===== EXTRAIT DU DOCUMENT

Provenance : Lien
ROUTHIER, sir ADOLPHE-BASILE, avocat, auteur, juge et professeur, né le 8 mai 1839 à Saint-Benoît (Saint-Placide, Québec), fils de Charles Routhier, agriculteur, vétéran de la guerre de 1812, et d’Angélique Lafleur (Biroleau, dit Lafleur) ; le 12 novembre 1862, il épousa à Québec Clorinde Mondelet, fille unique de l’avocat montréalais Jean-Olivier (John Oliva) Mondelet, et ils eurent un fils ; décédé le 27 juin 1920 à Saint-Irénée-les-Bains, Québec, et inhumé le 30 au cimetière Notre-Dame de Belmont, à Sainte-Foy, Québec.
Adolphe-Basile Routhier descend de Français venus de la Saintonge, qui s’établirent d’abord à Charlesbourg, près de Québec. De son enfance, on ne connaît que ce qu’il écrivit, à la fin de sa vie, dans ses « Souvenirs d’enfance », publiés en 1920 dans la Revue canadienne (Montréal). Il fit ses études classiques au petit séminaire de Sainte-Thérèse de 1850 à 1858, puis, bien que sa mère espérât qu’il entre dans les ordres, il étudia le droit à l’université Laval, à Québec. Admis au barreau en 1861, il commença à exercer sa profession à Kamouraska.
Routhier prit goût très tôt à la littérature, à la poésie et à l’art oratoire, dans lequel il excella d’ailleurs toute sa vie. Il consacrait ses loisirs à la création littéraire. En 1867, à l’occasion d’un concours de poésie de l’université Laval, il remporta la médaille de bronze pour sa composition sur la Découverte du Canada, tandis que Pamphile Le May recevait la médaille d’or.
Conservateur convaincu sur le plan politique, Routhier prit part aux chaudes luttes électorales que connut la circonscription de Kamouraska au lendemain de la Confédération. En dépit de la crainte qu’il éprouvait de perdre sa clientèle en s’affichant conservateur et malgré l’opposition farouche de sa femme, qui le menaça d’aller s’installer à Québec, il se présenta contre le candidat libéral Charles-Alphonse-Pantaléon Pelletier à l’élection partielle fédérale du 17 février 1869. Une cinquantaine de constables spéciaux assurèrent le maintien de la paix durant le scrutin. Même si Routhier s’était attiré les faveurs du clergé et d’une grande partie des électeurs, il fut défait par 44 voix. En 1872, à l’occasion des élections générales tenues au Canada, les deux adversaires s’affrontèrent à nouveau et Routhier connut le même sort.

==========

◆ **OBJECTIF DE L'EXERCICE**:
Pourriez-vous rédiger la suite de la notice biographique d'Adolphe-Basile Routhier, à partir du point où elle s'arrête ? Les données qui suivent constituent un matériau distinct de la notice biographique.

===== DONNÉES ENREGISTRÉES

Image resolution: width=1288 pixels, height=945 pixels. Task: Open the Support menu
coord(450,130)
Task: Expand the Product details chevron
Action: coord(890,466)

==========

◆ **RÉSULTAT FINAL**:
Entre-temps, Routhier avait fait paraître ses Causeries du dimanche (Montréal, 1871), recueil d’articles qu’il avait publiés dans le Courrier du Canada (Québec). La même année, il participait avec d’autres ultramontains laïques influents de la province à la rédaction du Programme catholique, qui eut, selon l’historienne Nadia Fahmy-Eid, l’effet d’un « orage subit dans le ciel serein des rapports entre l’Église et l’État au Québec » [V. François-Xavier-Anselme Trudel*]. Routhier consacra également de nombreuses heures au journalisme, notamment au Nouveau Monde (Montréal) et au Courrier du Canada. Il publia aussi, sous le pseudonyme de François Bonami, un essai, la Bourse ou la Vie (Québec, 1873).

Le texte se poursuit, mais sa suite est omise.